After breakfast and a pot of coffee, EJ and I went outside and began putting up the snow fence along the right side of the driveway. A snow fence is a barrier that minimizes the amount of snowdrift on roadways. Hopefully our snow fence will prevent deep snow from accumulating on our driveway. It took us several hours to put up the fence. We didn’t have enough t-posts, but we took out some of the t-posts in the poultry pen and replaced them with wooden posts from the garage. I also pulled out the post at the edge of the forest that my bird house was on. I haven’t seen any birds use it anyway. We ran out of fencing before we ran out of driveway. Hopefully we can get more fencing soon–before the snow falls–but even if we can’t, at least part of our driveway will be protected, which is more than the last couple of years.

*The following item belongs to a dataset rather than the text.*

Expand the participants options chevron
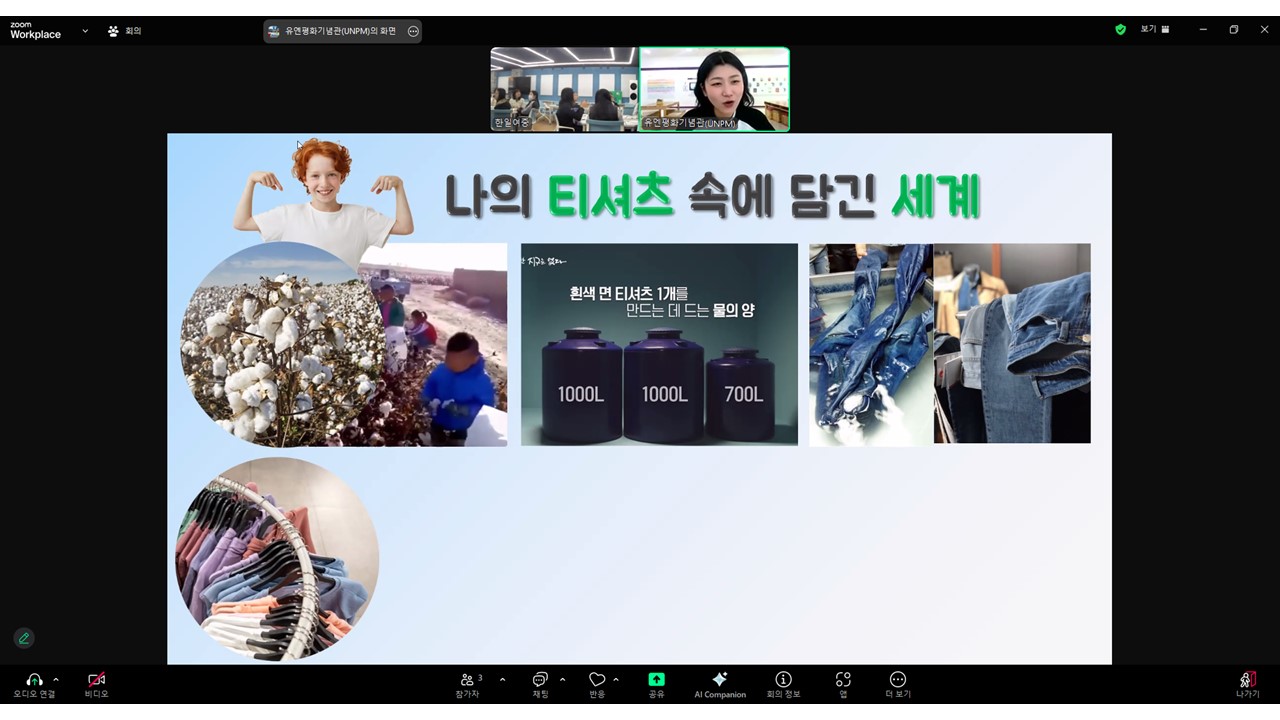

EJ and I took a break and then we started back down the driveway to finish up the snow fence. We were still up near the house when I glanced over and saw 11 turkeys standing at the corner of the house. They didn’t move as EJ and I walked down the driveway. When we had gotten below the hill, EJ wondered what the turkeys would do if we were very still. He stood motionless while I stooped down and watched. The turkeys walked over the hill toward us, along the edge of the forest about 20 feet from us, and went into the forest. It was very cool. All day long I had carried my camera with me, but I had left it in the house and didn’t have it with me. Bummer.
I gathered eggs and refilled the chicken/ducks’ drinking water while EJ fixed the latch on the coop. It hadn’t been installed correctly and I couldn’t get it to close properly. Throughout the day, I also did laundry, washed dishes, vacuumed, and other daily tasks. We didn’t get the protective fencing around the apple trees. Besides the fact that we ran out of time and energy, we aren’t quite sure how we are going to do it. We have to ponder it a bit.
After most of our other tasks were done, EJ got out his hunting gun and we walked down the driveway and into deer meadow. He has a deer target set up and he sighted his gun by shooting the target. He hit right where he wanted to. So he’s set for hunting season. He always hunts at his friend’s uncle’s 100 acre woods on the other side of the state.
Our new cat Josette is very sweet and affectionate to us, but she hisses and swats at the other pets. That’s to be expected as she adjusts to new surroundings. Danny just keeps out of her way, while the other cats are wary and curious. With four and a half cats in the house (four black cats and one black and white one), I feel as if I am surrounded by minions.
Josette’s previous owner had said that she was litter trained but had been living in the barn for at least a year. She felt Josette wanted to be a house cat because she kept coming through the dog door–probably because she was scared of the unknown wild animal living in the barn. We don’t mind the hissing adjustment period–they always eventually get used to each other–but Josette hasn’t been using the litter box, and that IS a problem. So we are thinking she is going to have to go back to being an outside cat, living in our garage with Annie and Madeline. I always shut up new cats for a few days until they recognize that this is their new home, but I can’t shut Josette in the garage until Madeline is in the garage because I don’t want to shut Madeline out of her shelter. Sometimes Madeline is out roaming for hours and I don’t see her until the next morning. I keep going to the garage to see if Madeline has returned. Meanwhile, Josette is shut in the extra bathroom with food, water, and a litter box, which she hasn’t used.